Introduction Previous evidence realized the critical role of histone in disease control. The anti‐inflammatory function of estradiol (E2) in sepsis has been documented. We here intended to unveil the role of extracellular histone H3 in sepsis regarding cell ferroptosis and the role of E2 in a such mechanism. Methods Clinical sample, cecal ligation and puncture (CLP)‐induced animal models and lipopolysaccharides (LPS)‐induced cell models were prepared for testing relative expression of extracellular histone H3 and E2 as well as analyzing the role of extracellular histone H3 and E2 in sepsis concerning cell viability, reactive oxygen species (ROS), and ferroptosis.

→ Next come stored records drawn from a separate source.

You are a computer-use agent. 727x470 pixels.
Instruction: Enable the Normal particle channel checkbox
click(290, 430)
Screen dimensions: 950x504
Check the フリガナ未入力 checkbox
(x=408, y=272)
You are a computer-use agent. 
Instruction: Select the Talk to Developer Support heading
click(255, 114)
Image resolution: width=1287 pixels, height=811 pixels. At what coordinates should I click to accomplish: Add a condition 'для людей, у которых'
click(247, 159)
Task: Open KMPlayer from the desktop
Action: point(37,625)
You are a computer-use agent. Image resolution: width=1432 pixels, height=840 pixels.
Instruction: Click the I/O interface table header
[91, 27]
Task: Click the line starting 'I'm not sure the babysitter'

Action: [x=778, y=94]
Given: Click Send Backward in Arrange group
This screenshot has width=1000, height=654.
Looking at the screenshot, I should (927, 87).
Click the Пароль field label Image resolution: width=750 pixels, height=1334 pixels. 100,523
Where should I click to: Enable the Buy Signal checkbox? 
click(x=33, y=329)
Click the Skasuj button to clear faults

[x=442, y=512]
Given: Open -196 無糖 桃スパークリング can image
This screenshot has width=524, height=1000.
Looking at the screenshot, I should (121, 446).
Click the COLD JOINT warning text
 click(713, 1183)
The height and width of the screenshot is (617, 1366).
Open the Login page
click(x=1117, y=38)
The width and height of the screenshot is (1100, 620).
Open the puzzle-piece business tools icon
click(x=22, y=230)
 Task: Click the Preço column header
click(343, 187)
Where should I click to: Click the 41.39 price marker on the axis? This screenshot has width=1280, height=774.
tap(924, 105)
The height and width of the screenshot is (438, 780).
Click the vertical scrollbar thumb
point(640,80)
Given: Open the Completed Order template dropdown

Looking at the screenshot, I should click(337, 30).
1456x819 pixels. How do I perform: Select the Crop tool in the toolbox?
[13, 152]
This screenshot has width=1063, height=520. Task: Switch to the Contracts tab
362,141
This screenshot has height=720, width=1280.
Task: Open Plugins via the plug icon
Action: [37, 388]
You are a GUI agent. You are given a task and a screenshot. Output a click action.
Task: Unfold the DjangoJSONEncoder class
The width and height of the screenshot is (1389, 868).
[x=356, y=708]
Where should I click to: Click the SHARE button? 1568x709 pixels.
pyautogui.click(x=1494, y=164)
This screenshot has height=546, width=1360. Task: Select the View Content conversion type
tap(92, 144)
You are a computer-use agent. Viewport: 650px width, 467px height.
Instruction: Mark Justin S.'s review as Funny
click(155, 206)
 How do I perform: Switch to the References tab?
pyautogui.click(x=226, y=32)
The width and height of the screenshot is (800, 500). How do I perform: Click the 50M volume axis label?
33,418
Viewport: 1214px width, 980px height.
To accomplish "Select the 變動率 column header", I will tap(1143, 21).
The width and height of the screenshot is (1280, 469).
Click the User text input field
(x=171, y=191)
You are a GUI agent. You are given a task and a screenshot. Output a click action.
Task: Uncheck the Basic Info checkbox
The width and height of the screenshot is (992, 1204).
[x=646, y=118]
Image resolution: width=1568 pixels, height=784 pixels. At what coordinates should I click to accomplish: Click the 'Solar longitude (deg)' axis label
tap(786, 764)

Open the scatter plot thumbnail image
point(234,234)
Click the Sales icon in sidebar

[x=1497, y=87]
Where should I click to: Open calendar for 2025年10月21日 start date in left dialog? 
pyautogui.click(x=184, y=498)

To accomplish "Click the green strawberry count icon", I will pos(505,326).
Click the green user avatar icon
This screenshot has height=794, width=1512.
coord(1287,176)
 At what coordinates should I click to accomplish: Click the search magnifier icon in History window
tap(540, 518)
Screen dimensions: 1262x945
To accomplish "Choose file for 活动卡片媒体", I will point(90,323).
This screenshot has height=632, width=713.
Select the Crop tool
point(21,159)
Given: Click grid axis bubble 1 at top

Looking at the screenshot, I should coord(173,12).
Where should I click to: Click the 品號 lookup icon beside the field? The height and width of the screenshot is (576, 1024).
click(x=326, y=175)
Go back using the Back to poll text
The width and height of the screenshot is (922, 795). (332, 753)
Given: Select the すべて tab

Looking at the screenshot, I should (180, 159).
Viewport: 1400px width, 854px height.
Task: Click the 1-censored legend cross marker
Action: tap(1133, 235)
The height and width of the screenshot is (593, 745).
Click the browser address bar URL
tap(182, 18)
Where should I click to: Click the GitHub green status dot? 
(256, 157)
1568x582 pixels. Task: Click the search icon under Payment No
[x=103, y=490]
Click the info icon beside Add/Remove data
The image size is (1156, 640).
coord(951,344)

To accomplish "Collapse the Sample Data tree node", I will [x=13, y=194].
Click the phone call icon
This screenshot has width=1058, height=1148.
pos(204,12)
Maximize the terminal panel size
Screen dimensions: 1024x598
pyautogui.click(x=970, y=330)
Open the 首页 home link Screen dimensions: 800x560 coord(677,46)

Results Under sepsis, we found increased ferroptosis and extracellular histone H3 content, but reduced E2 concentration. Extracellular histone H3 facilitated ferroptosis of human umbilical vein endothelial cells (HUVECs) induced by LPS through activating the ROS/c‐Jun N‐terminal kinase (JNK) pathway. Moreover, E2 antagonized the effect of extracellular histone H3 on LPS‐induced HUVEC ferroptosis and sepsis injury in CLP‐induced animal models. Conclusion We highlighted that extracellular histone H3 facilitated lipopolysaccharides‐induced HUVEC ferroptosis via activating ROS/JNK pathway, and such an effect could be antagonized by E2. We highlighted that extracellular histone H3 facilitated lipopolysaccharides‐induced human umbilical vein endothelial cells ferroptosis via activating reactive oxygen species/JNK pathway. Such effect could be antagonized by E2. Key points Sepsis increases ferroptosis and extracellular histone H3 content, but reduces estradiol (E2) concentration. Extracellular histone H3 induces ferroptosis of human umbilical vein endothelial cells (HUVECs) induced by lipopolysaccharides (LPS). E2 antagonizes the effect of extracellular histone H3 on LPS‐induced HUVEC ferroptosis. Extracellular histone H3 promotes the ferroptosis of HUVECs by activating JNK pathway. E2 antagonized the effect of extracellular histone H3 on sepsis injury in animal models.